MIRACLE and Beijing Jishuitan Hospital cooperate to open source the CTSpine1K dataset


The spine is an important part of the musculoskeletal system, sustaining body mobility and protecting spinal cord, the most important neural pathway in the body. The spine consists of 7 cervical vertebrae (C1-C7), 12 thoracic vertebrae (t1-t12), 5 lumbar vertebrae (L1-L5), 1 sacral vertebra, and 1 caudal vertebra. Note that there are people containing L6 (resulting from sacral lumbarization) or losing L5 (resulting from lumbar sacralization) with a rare occurrence in a population. Each vertebra is at risk of disease due to bearing the load of human body. The common spinal diseases in the clinic mainly include spinal degenerative diseases and intervertebral disc herniation. Common spinal degenerative diseases include cervical spondylosis, lumbar spondylosis, and thoracic spinal stenosis [1,2]. Disc herniation includes cervical disc herniation, thoracic disc herniation, and lumbar disc herniation, among which lumbar disc herniation is the most common. Spine-related diseases have high morbidity and cause a huge burden of social cost.

Traditionally, because of the high contrast between bone and soft tissue, CT is the preferred method to study the spine. CT image segmentation of the spine is a key step in the automatic quantification of spine morphology and pathology. In recent years, deep learning has achieved remarkable success in various medical imaging applications, and many automatic spinal CT image segmentation methods have been proposed. However, all of these methods are data-driven and validated only on private or small public datasets. For example, spineweb [3], a commonly used multimodal spine database, only contains two CT data sets: csi201410 and xvertseg11, both of which only contain dozens of CT data. To solve the problem of large-scale data scarcity, sekuboyina et al. Organized a large-scale vertebrae segmentation benchmark (verse) challenge, including verse’19 and verse’20 [4,5]. In verse’19, they released 160 CT data to the public. For verse’20, they released 300 CT data (including 86 data from verse’19), which is also the largest public spine CT data set so far. Nevertheless, these two datasets are still very small. At the same time, most of the CT data of these two datasets are “clipped”, each CT slice contains only a small part of the region with vertebrae, and the surrounding image information is clipped. Therefore, a large-scale spinal CT data set is urgently needed.

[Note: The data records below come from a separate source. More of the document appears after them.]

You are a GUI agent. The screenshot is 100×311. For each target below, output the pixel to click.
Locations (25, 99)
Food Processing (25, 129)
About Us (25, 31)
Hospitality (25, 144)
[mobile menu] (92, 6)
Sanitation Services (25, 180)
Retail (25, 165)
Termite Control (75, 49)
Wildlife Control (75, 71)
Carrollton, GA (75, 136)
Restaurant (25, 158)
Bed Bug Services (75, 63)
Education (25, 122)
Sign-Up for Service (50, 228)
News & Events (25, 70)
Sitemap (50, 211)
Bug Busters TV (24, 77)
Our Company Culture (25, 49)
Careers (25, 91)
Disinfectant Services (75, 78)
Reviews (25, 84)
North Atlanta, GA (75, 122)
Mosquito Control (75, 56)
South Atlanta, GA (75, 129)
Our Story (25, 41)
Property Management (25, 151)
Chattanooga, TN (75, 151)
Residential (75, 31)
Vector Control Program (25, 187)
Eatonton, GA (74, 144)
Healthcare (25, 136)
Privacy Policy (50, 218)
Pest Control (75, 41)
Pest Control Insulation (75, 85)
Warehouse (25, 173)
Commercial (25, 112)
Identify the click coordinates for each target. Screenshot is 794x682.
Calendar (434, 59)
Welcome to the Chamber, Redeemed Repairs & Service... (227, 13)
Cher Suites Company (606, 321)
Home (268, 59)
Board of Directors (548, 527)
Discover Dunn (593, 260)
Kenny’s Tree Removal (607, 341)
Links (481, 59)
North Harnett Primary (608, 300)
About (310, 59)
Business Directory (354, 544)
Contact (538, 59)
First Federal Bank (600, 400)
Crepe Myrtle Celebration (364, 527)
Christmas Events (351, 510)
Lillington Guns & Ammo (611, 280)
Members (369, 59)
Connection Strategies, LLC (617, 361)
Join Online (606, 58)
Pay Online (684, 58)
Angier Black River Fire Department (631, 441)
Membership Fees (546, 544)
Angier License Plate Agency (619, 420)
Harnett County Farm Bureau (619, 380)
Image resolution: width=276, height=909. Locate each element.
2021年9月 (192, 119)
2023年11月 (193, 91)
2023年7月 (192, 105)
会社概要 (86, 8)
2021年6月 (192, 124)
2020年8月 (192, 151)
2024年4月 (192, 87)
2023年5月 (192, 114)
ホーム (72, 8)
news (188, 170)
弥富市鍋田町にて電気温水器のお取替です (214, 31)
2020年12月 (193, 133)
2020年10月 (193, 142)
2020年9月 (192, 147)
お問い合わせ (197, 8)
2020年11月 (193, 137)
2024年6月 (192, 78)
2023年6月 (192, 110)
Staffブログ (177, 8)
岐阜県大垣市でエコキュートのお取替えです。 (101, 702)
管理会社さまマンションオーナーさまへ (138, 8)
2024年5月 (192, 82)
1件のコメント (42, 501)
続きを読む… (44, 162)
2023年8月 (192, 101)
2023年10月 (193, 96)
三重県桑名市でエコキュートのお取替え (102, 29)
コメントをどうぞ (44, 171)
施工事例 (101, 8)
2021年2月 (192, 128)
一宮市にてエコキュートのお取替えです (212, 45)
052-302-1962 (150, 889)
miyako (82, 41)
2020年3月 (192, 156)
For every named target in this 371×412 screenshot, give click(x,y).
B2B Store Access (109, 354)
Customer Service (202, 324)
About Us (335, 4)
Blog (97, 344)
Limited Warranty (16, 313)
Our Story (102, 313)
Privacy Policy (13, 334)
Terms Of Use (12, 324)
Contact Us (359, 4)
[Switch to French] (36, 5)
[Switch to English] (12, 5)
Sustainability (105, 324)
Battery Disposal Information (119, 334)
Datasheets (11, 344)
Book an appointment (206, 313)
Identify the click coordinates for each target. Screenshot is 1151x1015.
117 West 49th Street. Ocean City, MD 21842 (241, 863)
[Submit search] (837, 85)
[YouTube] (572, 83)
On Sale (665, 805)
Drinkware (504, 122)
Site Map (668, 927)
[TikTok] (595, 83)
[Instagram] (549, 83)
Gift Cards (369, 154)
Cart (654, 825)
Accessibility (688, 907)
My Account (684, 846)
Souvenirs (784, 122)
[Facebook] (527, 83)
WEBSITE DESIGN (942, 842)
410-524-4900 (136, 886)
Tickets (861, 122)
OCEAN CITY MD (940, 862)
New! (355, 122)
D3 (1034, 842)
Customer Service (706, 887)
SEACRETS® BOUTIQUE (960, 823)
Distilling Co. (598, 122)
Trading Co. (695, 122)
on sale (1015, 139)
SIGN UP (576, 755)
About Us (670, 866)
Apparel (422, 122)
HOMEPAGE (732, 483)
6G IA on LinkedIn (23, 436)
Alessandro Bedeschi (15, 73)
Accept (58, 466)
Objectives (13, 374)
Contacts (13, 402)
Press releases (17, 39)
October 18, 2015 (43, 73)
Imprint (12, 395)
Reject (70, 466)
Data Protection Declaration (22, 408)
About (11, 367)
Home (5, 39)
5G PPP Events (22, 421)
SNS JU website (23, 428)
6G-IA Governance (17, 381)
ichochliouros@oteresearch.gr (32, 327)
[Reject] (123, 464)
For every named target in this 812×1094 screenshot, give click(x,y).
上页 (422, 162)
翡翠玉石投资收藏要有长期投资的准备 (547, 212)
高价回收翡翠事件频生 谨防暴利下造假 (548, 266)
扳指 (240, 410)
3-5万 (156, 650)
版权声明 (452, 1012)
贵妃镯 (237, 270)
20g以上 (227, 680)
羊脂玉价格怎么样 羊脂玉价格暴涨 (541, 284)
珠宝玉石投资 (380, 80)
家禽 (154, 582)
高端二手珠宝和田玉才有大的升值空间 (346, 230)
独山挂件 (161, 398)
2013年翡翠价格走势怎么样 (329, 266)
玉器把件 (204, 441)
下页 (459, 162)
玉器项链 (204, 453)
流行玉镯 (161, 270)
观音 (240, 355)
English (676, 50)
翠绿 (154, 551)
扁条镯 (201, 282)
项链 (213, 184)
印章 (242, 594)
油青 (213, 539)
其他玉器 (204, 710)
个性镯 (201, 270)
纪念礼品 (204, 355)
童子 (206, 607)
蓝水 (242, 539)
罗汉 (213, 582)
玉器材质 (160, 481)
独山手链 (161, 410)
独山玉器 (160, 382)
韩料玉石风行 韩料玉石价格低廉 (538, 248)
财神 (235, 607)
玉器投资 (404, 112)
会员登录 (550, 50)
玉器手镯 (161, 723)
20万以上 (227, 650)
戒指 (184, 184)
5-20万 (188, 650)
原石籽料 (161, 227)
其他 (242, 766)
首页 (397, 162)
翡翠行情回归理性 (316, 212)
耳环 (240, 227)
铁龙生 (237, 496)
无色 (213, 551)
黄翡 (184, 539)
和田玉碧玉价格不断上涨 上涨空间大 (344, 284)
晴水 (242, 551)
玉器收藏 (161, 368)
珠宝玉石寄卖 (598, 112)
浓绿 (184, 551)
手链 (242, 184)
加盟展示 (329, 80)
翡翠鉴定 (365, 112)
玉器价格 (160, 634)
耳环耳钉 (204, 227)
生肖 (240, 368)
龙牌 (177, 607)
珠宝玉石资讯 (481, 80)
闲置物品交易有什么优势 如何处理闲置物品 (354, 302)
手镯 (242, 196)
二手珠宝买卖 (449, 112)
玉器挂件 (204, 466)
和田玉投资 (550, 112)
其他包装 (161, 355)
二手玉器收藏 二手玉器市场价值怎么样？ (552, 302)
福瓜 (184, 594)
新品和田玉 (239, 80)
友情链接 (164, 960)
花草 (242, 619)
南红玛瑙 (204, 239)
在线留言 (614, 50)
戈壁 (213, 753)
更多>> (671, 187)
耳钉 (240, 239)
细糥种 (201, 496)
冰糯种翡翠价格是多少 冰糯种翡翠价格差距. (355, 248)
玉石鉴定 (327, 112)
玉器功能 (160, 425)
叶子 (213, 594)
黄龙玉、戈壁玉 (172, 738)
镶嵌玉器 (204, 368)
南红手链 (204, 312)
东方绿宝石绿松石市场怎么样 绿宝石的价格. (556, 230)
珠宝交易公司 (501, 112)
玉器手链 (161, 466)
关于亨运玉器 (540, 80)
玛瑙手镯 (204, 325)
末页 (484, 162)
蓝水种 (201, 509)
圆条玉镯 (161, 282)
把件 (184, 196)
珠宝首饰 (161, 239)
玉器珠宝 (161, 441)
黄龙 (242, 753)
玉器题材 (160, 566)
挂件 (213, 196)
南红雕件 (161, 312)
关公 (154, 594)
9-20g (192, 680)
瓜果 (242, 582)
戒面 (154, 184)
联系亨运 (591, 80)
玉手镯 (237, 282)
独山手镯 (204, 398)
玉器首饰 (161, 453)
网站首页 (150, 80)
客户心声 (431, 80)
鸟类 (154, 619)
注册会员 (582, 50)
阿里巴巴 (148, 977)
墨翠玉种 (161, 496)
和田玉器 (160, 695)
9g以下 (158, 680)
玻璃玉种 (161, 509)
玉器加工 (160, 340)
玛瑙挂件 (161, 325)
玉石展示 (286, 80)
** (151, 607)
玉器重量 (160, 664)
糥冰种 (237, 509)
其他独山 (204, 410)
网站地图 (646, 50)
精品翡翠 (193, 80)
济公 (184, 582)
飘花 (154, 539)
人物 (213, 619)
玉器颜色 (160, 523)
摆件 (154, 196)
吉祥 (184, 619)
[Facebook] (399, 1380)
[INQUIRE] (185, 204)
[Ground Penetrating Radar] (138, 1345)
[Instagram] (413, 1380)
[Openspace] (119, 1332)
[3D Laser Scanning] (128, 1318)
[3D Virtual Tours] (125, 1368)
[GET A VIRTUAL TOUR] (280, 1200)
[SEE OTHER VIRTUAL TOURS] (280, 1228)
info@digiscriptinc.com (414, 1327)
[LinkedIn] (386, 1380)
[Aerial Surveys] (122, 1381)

To promote the research of spinal image analysis, we have launched a large-scale spinal dataset: CTSpine1k. Under the guidance of the doctor expert team of Beijing Jishuitan Hospital, we collected and annotated a large spine CT data set from multiple fields and different manufacturers, including 1005 CT data (more than 500000 CT slices and 11000 vertebrea), as shown in Table 1. We carefully designed the labeling process to ensure the quality of labeling, as shown in Figure 1. To the best of our knowledge, our CTSpine1k dataset is the largest publicly available labeled spine CT dataset.

Open source

We open-source this data set and the pre-trained nnU-Net model[6] . We believe that this large data set will facilitate the further study of many spine-related image analysis tasks, including but not limited to spinal segmentation, feature point detection, three-dimensional spine reconstruction based on biplanar X-ray images, image super-resolution, and enhancement. For the detailed introduction and download methods of the data set, please refer to the following resources:
Paper: Yang Deng, Ce Wang, Yuan Hui, et al. Ctspine1k: A large-scale dataset for spinal vertebrae segmentation in computed tomography. arXiv preprint arXiv:2105.14711 (2021). (https://arxiv.org/abs/2105.14711)
Code and data:https://github.com/ICT-MIRACLE-lab/CTSpine1K
For more open source of MIRACLE:http://miracle.ict.ac.cn/?page_id=1525


[1] Faruqi, S. et al. Vertebral compression fracture after spine stereotactic body radiation therapy: a review of the pathophysiology and risk factors. Neurosurgery 83, 314–322 (2018).
[2] Balériaux, D. L. & Neugroschl, C. Spinal and spinal cord infection. Eur. Radiol. Suppl. 14, E72–E83 (2004).
[3] http://spineweb.digitalimaginggroup.ca/
[4] https://verse2019.grand-challenge.org/
[5] https://verse2020.grand-challenge.org/
[6] Isensee, F., Jaeger, P. F., Kohl, S. A., Petersen, J. & Maier-Hein, K. H. nnu-net: a self-configuring method for deep learning-based biomedical image segmentation. Nat. Methods 18, 203–211 (2021).